I'm tired of winter, though it really wasn't a bad one for NYC. Nonethe less I want more BBQ meat. But not having a BBQ living in an apartment was a problem, however I found the next best thing in Nigella's Maple Chicken and Ribs from Nigella Express. They were super easy to make and pretty tasty.
Adapted from Nigella Lawson, Nigella Express
12 pork spare ribs
12 chicken thighs, with skin and bones
1 cup apple juice, as sharp as possible
4 tablespoons/1/4 cup maple syrup
2 tablespoons vegetable oil
2 tablespoons soy sauce
2 star anise
1 cinnamon stick, halved
6 unpeeled garlic cloves
Put the ribs and chicken pieces in a couple of large freezer bags or into a dish.
Add all the remaining ingredients, squelching or everything together well before sealing the bag or covering the dish.
Leave to marinade in the refrigerator overnight or up to 2 days.
Take the dish out of the refrigerator and preheat the oven to 200C/400 degrees F.
Pour the contents of the freezer bag into 1 or 2 large roasting trays (making sure the chicken is skin side up) and place in the preheated oven and cook for about 1 hour and 15 minutes, by which time everything should be sticky and glossed conker-brown.
The best fried dessert I have tasted were at the Chip Shop. They were mini fried Mounds bars. The fried Oreos I sampled at the Lady of Mt. Carmel festival were mushy instead of melty. I decided to try stick to fried Mounds and made some for dessert using a Nigella Bites recipe. I omitted the pineapple though. They were good, but make sure the oil is pretty hot. I think next time though I will try pancake batter.

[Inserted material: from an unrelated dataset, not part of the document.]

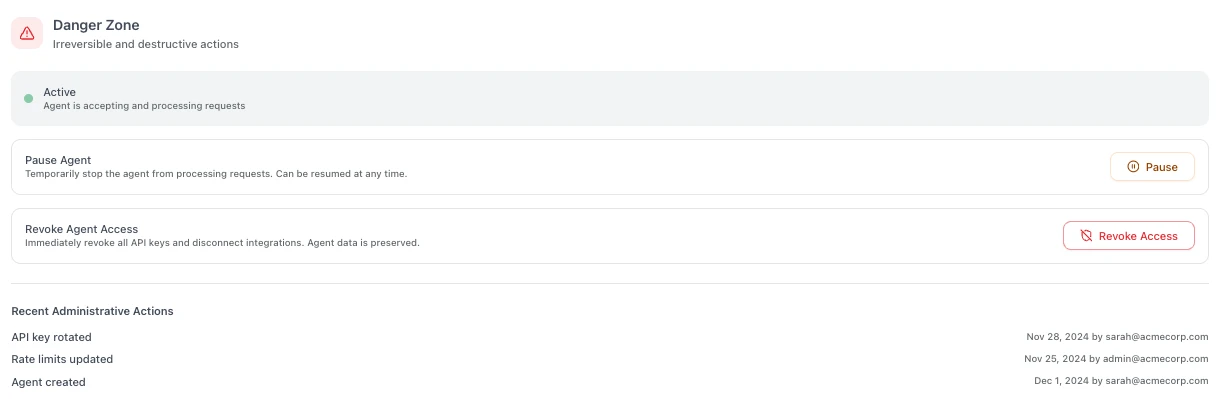Click the Dec 1, 2024 sarah@acmecorp.com entry
Screen dimensions: 1221x399
click(1121, 382)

Deep-Fried Candy Bars with Pineapple Recipe
Adapted from Nigella Lawson's Nigella Bites
Approximately 2 quarts sunflower or other oil for deep frying
1 ripe pineapple
1 cup self-rising flour
About 1 cup soda water
8 fun-sized Mounds bars (see Note below)
Heat the oil in a deep-fat fryer to maximum heat.
Cut the top and bottom off the pineapple, and then quarter it vertically. Trim the woody core off each segment, and then lay it skin-side down, and slice the flesh in half lengthwise, stopping when you feel the skin.

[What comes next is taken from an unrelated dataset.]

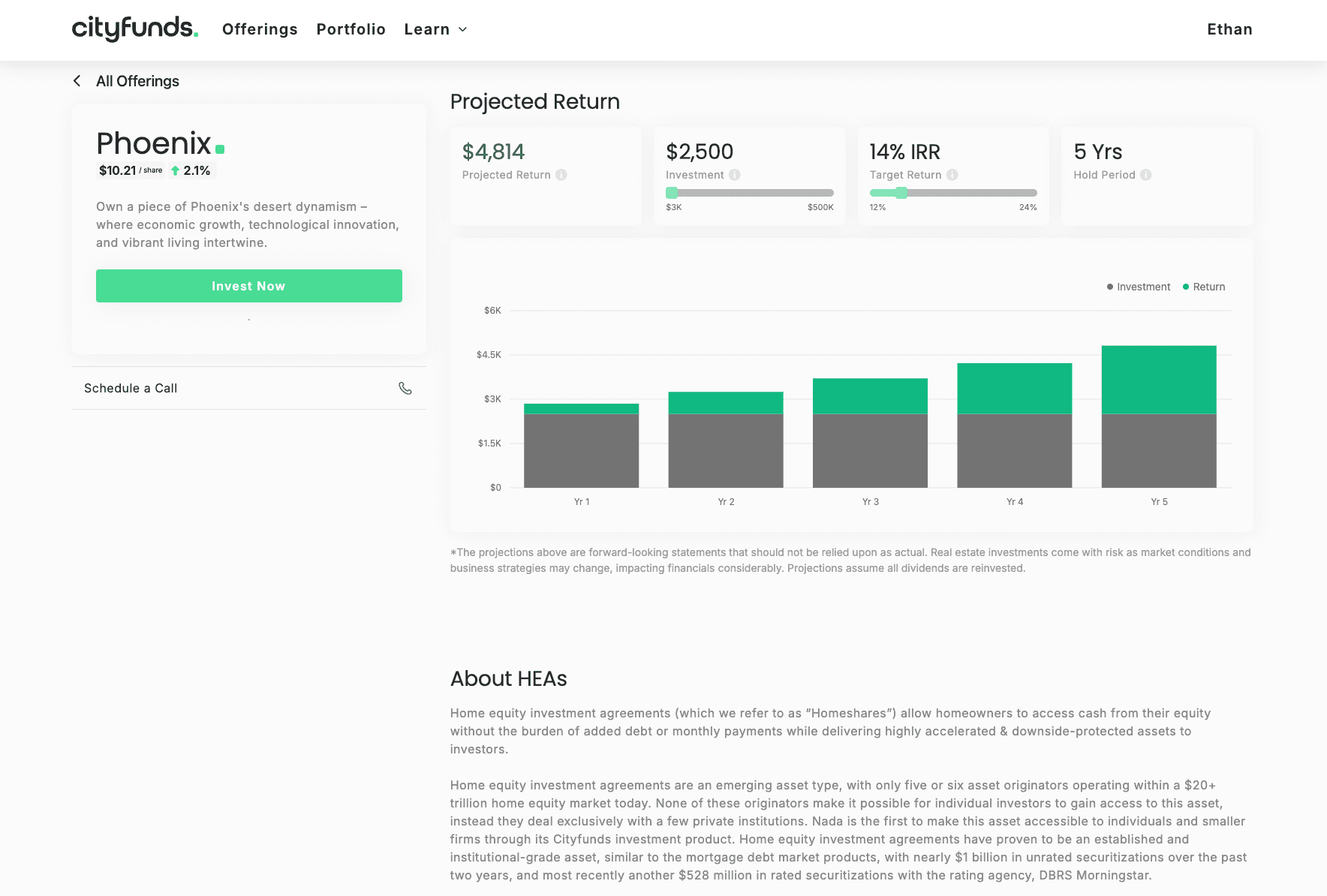Click info icon beside Target Return
This screenshot has height=896, width=1327.
(952, 175)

Then cut it across into slices and run the knife between the flesh of the fruit and the outer husk. The pineapple pieces should then come away easily. Squeeze the outer skin of the pineapple over the cut fruit to get every last bit of juice.

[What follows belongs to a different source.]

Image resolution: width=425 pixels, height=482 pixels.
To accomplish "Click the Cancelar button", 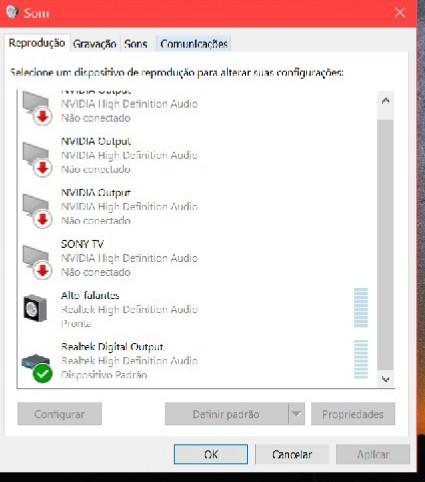I will pos(292,454).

Measure the flour into a bowl, and whisk in 3/4 cup of the soda water to make the batter, adding the rest of the water if the consistency is still too thick: you want this just thick enough to adhere easily. The best way to check is to turn a Mounds bar in it: if the batter sticks well enough, it's fine. I just use my fingers for this, but tongs work well, too.
Plunge the batter-blanketed Mounds in the hot oil and fry for about 3 minutes until the batter's puffed and golden. Remove to pieces of paper towel to absorb excess grease, then pile up on a plate to sit on the table alongside the cut-up pineapple.